Annie pulled back the curtain with a flourish and stepped forward in her shoes.

‘Always, always take the shoes you want to wear with your outfit,’ she said out loud for the benefit of the camera. Because this wasn’t just a quiet family shopping trip, Bob the cameraman was here too. The ‘Scottish’ final episode of How Not To Shop’s second series had revealed Annie’s wedding plans, causing a fever of excitement amongst her viewers. Tamsin had told Annie there was no way on earth she could choose a wedding dress without them, so this footage was being shot for episode one of series three.

The cameras were going to catch up with Annie on her wedding day too, but only at the reception and only for a brief filming session.

‘Oooh, Mum!’ Lauren said. ‘That looks really nice.’

‘Really?’ Annie turned this way and that in front of both the mirrored wall and her little audience.

‘It’s not too—?’ she began.

‘No,’ Dinah answered firmly, ‘the only thing it is “too” is too lovely. Look at your lovely shoulders and your hot legs,’ she added, encouragingly. ‘It is so pink!’ Billie added, approvingly. She was dressed in her bridesmaid’s dress, just as Auntie Annie had instructed: ‘So as to make sure we match.’

Annie understood that when you were a little bridesmaid, there just weren’t enough opportunities to wear your fabulous dress, so some had to be created.

‘Will you come and stand beside me?’ Annie asked Billie and held out her hand to her. ‘Awwww,’ was Dinah’s reaction when her little girl in pale pink chiffon and sparkles went to stand beside her sister, ‘that looks really good.’

‘And Lauren,’ Annie encouraged, holding out her other hand to her daughter.

‘I’m not in my dress!’ Lauren protested but came over anyway.

‘I had noticed,’ Annie told her, ‘but you’re wearing black, so I can get an idea of how we’re all going to look together.’

‘Who says I’m wearing black?’ Lauren challenged her.

‘You know my new motto, babes: “Hope for the best, prepare for the worst.”’

This made Dinah and Lauren giggle. They exchanged conspiratorial glances.

‘Have you got her to change her mind about the black?’ Annie asked her sister. ‘Really?’

‘Shhhh!’ Lauren insisted. ‘Just a clue?’ Annie begged. ‘One teeny, tiny little clue? That wouldn’t be asking too much, would it?’

‘Yes, it would,’ Lauren told her.

‘Is this the one then?’ Annie asked all three of them, plus the camera in turn.

All three heads, plus Bob’s, nodded solemnly. ‘You sure?’ Annie looked at herself in the mirror again, critically, appraisingly. ‘I was going to do pearls, plus a big pink flower in the cleavage. Maybe one of the assistants can get something like that for me… We can have a little try-out?’

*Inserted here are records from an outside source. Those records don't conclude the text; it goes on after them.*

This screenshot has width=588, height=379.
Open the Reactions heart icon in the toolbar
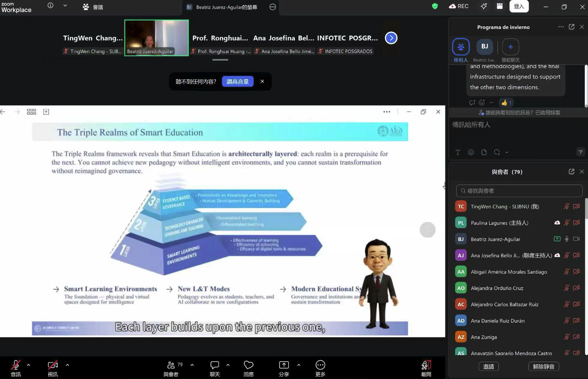click(248, 365)
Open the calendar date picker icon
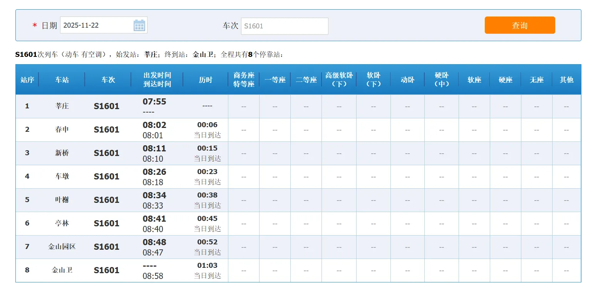Screen dimensions: 603x302 point(139,26)

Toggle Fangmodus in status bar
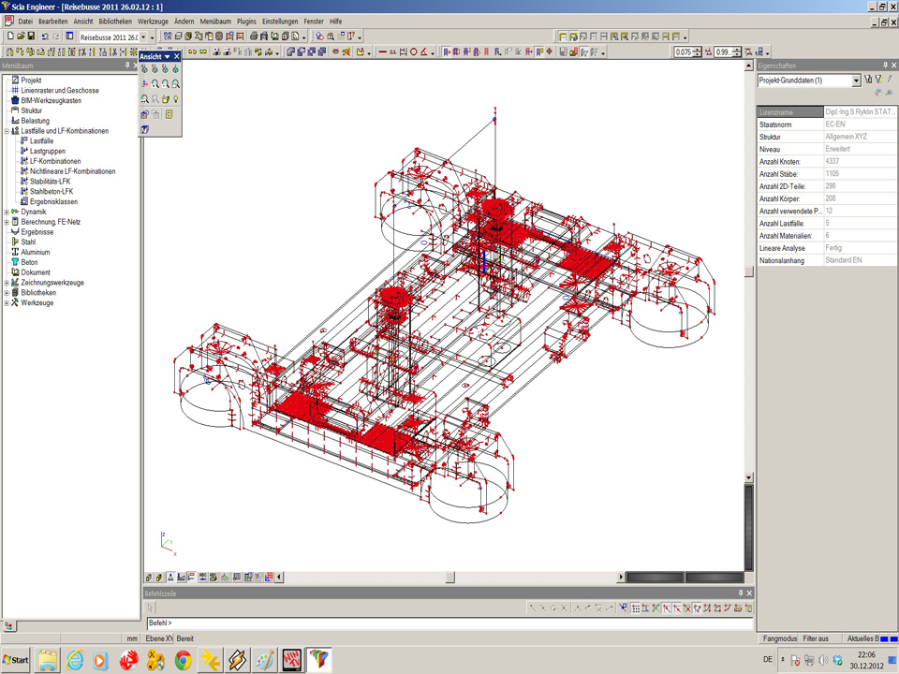pos(779,638)
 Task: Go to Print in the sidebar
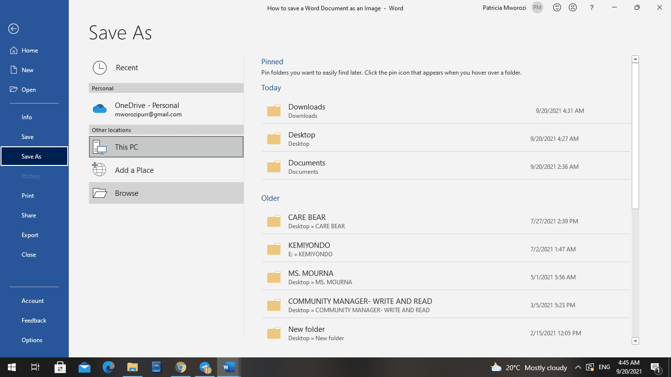tap(28, 196)
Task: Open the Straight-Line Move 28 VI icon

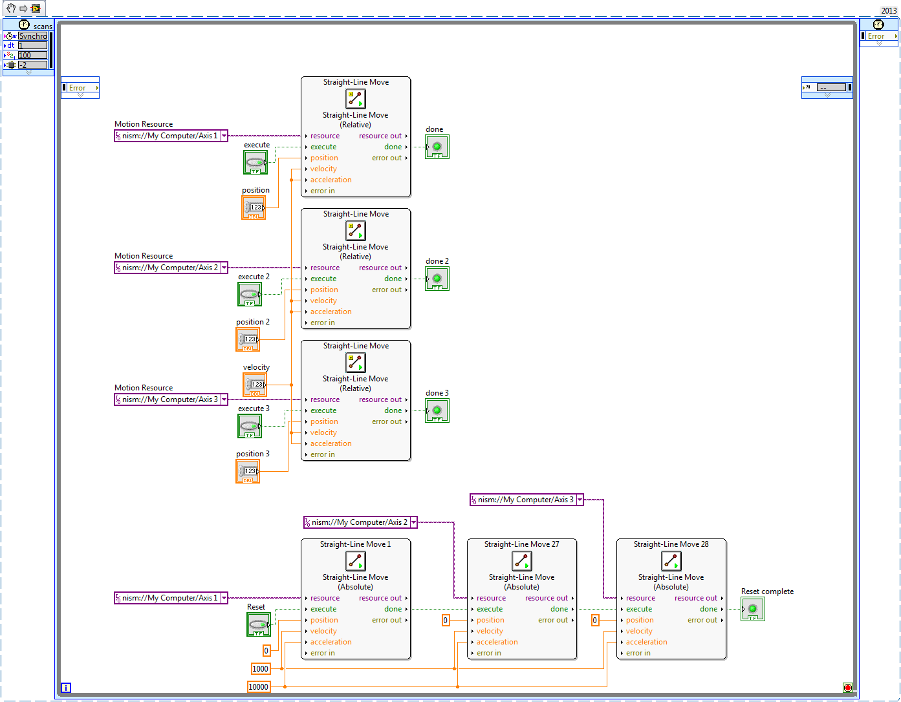Action: coord(671,561)
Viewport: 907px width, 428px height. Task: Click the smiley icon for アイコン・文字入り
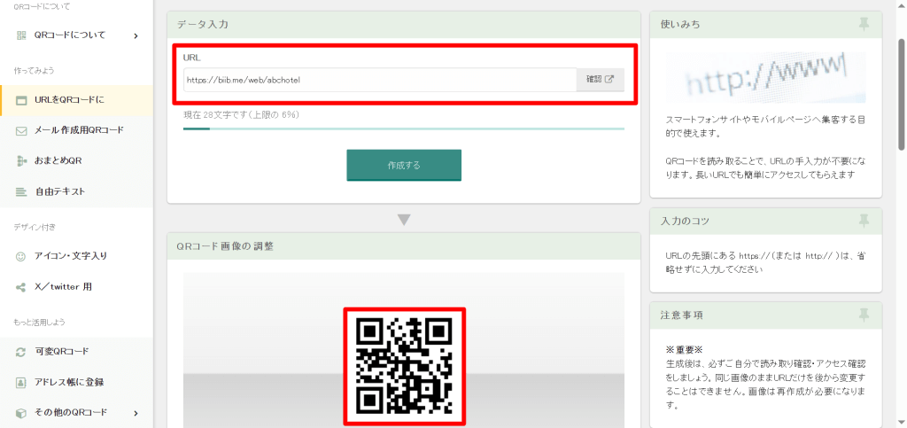click(21, 256)
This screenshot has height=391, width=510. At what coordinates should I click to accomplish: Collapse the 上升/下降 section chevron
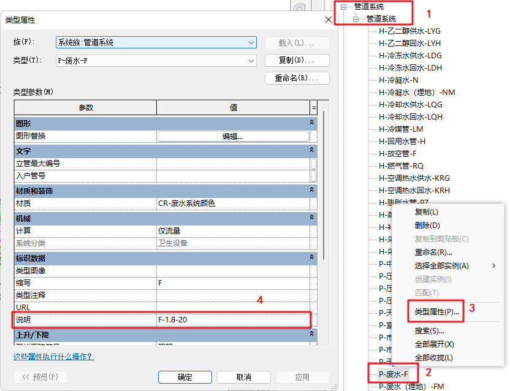click(x=311, y=335)
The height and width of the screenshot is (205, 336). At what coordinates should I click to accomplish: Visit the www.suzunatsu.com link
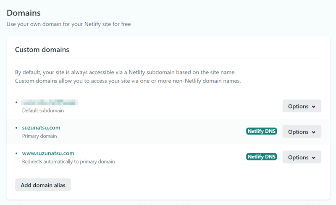point(48,153)
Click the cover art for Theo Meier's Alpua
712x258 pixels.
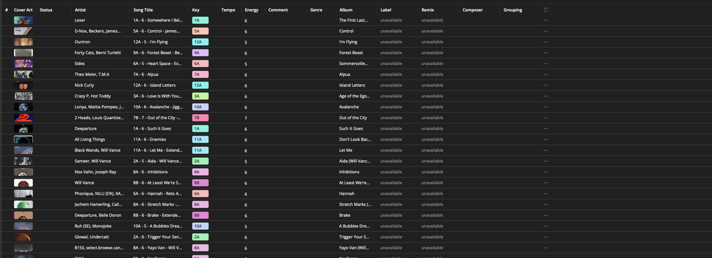[x=23, y=75]
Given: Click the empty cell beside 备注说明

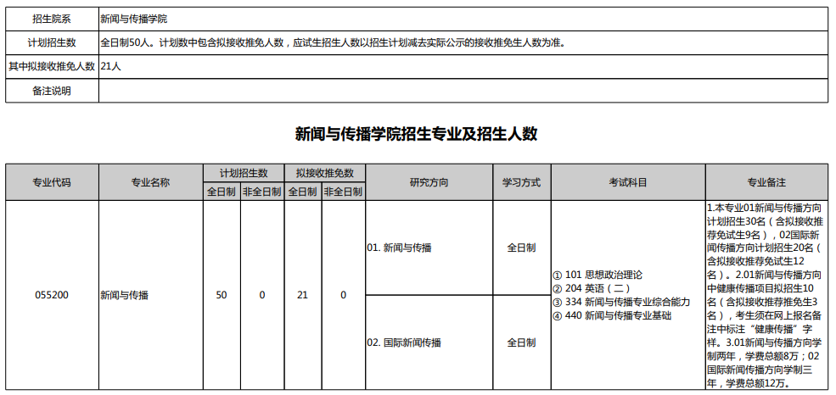Looking at the screenshot, I should pyautogui.click(x=463, y=91).
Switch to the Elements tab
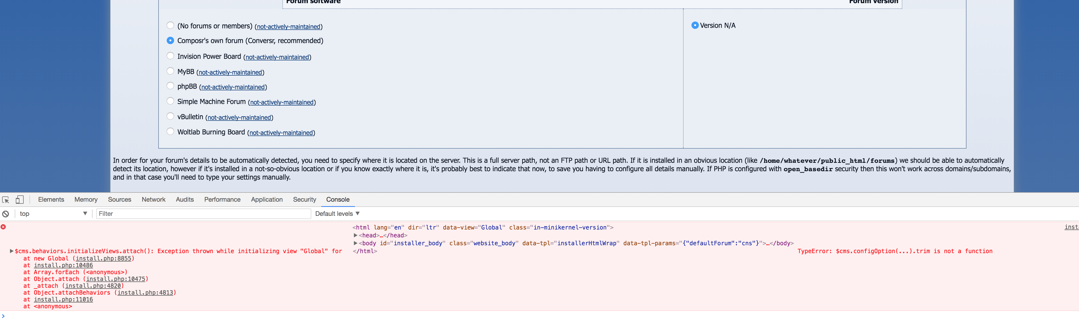Screen dimensions: 1079x334 (51, 200)
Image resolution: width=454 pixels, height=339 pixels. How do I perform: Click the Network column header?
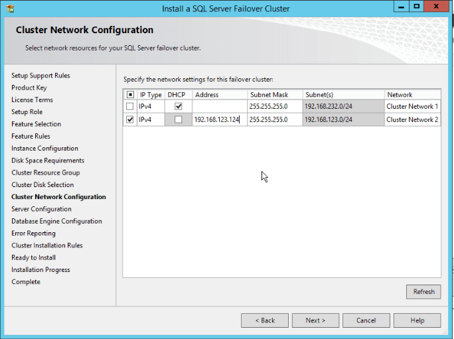[412, 95]
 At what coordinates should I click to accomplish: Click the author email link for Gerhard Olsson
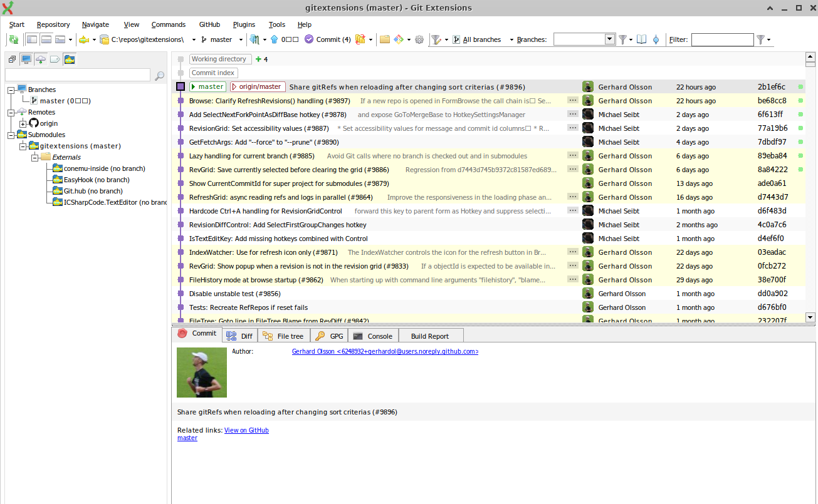(384, 351)

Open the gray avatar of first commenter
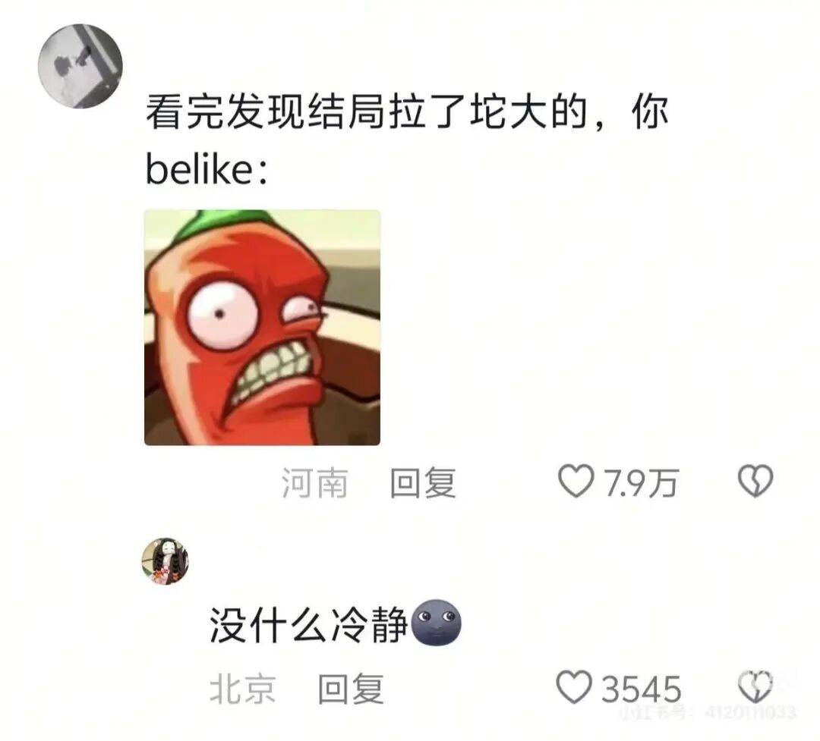click(80, 66)
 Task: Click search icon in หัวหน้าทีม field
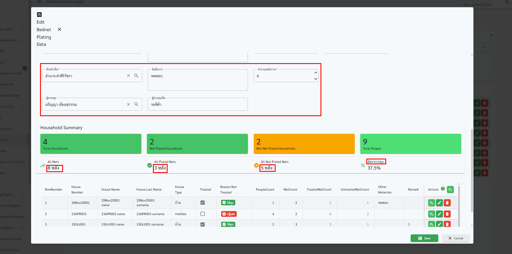[x=136, y=76]
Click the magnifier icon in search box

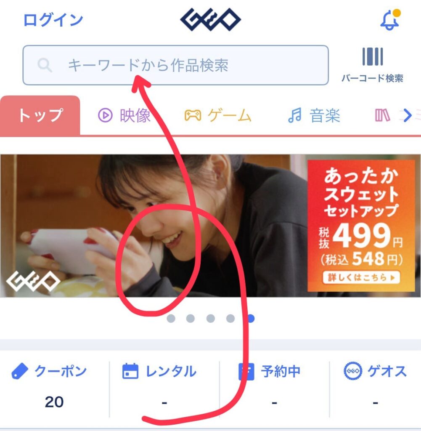pos(45,65)
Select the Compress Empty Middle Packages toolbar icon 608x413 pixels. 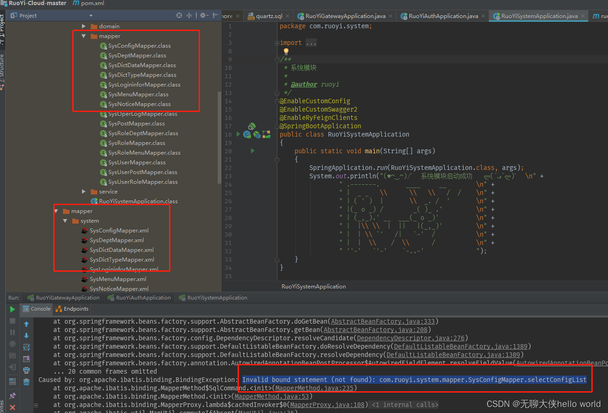coord(189,15)
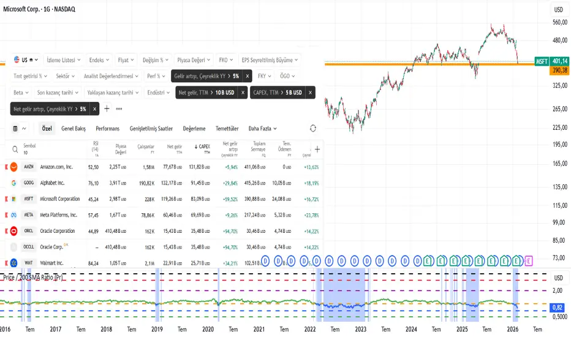Open the three-dots filter options menu
571x337 pixels.
coord(119,108)
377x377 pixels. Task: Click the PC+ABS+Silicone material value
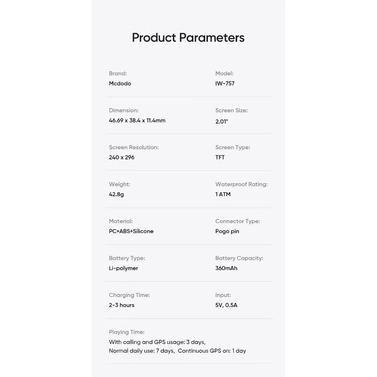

When the flower and a chunky messy necklace of several strands of pearls were wrapped around Annie, she looked hard in the mirror and then really loved what she saw.

This was really her. Home accessorised.

This was her, much more than the Williamson with its beaded neckline already in place and its terrifyingly expensive folds. This was going to be the dress she could relax and say her vows in, relax and enjoy all the cuddles, hugs, sweat stains and tears of the day.

Now that she’d added the flower and the necklace and the shoes, she’d made it look just the way she wanted it to look.

‘It’s great,’ she told the camera with a wink, ‘perfect. Now just don’t let Ed see it before the big day.’

‘What about your bag, Mum?’ Lauren reminded her and went into the changing room to get the divine little gold YSL clutch out of Annie’s larger handbag.

As soon as the clutch was in her hand Annie was almost complete. ‘I just need my little bouquet of pink roses,’ she told her helpers.

Dinah pointed to the gold clutch: ‘Now that was totally not from the high street, was it?’ she asked.

‘Well, no.’ Annie tipped her head towards Bob’s camera lens again. ‘I know, I know, it’s not from the high street… but everyone needs a little touch of luxury on their wedding day and, darlin’s, this is mine. YSL,’ she added in a whisper.